Assignment
Looking through the records that follow, determine how many lines contain "agent" and reply with that number alone.

Raw data

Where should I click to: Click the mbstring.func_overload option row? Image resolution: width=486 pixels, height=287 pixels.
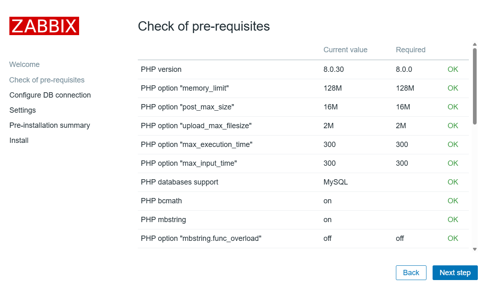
...
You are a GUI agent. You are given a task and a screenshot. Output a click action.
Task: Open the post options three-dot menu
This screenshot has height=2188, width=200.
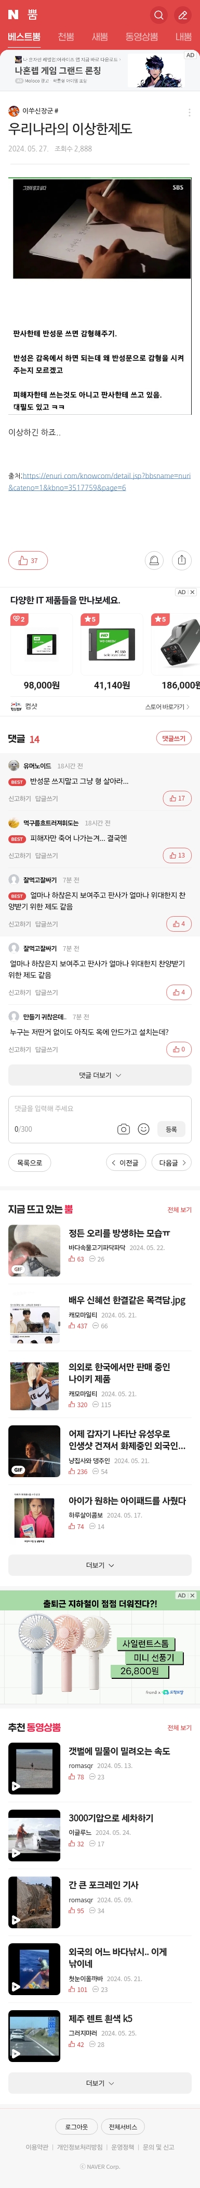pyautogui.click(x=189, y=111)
--
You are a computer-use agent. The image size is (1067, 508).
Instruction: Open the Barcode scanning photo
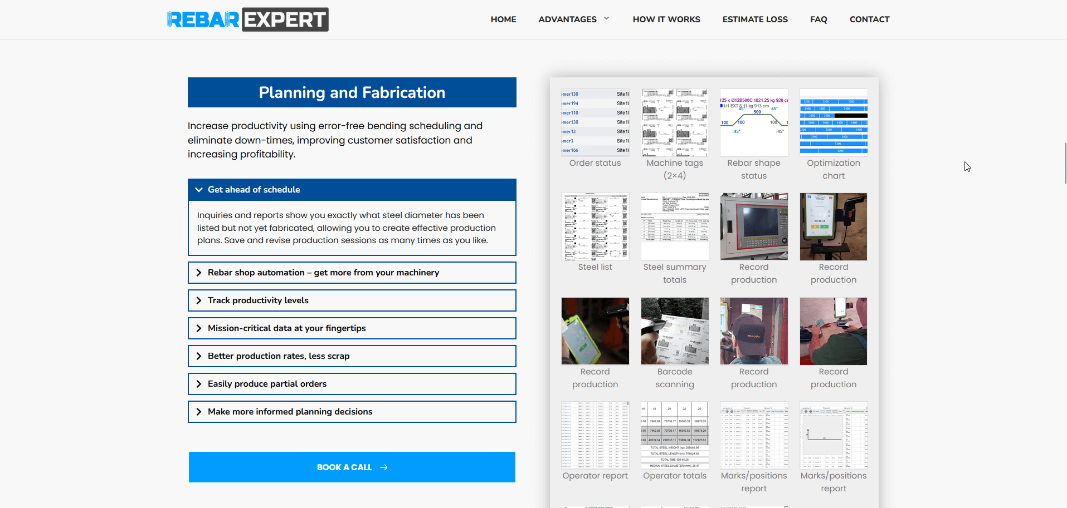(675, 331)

Solved exercise
2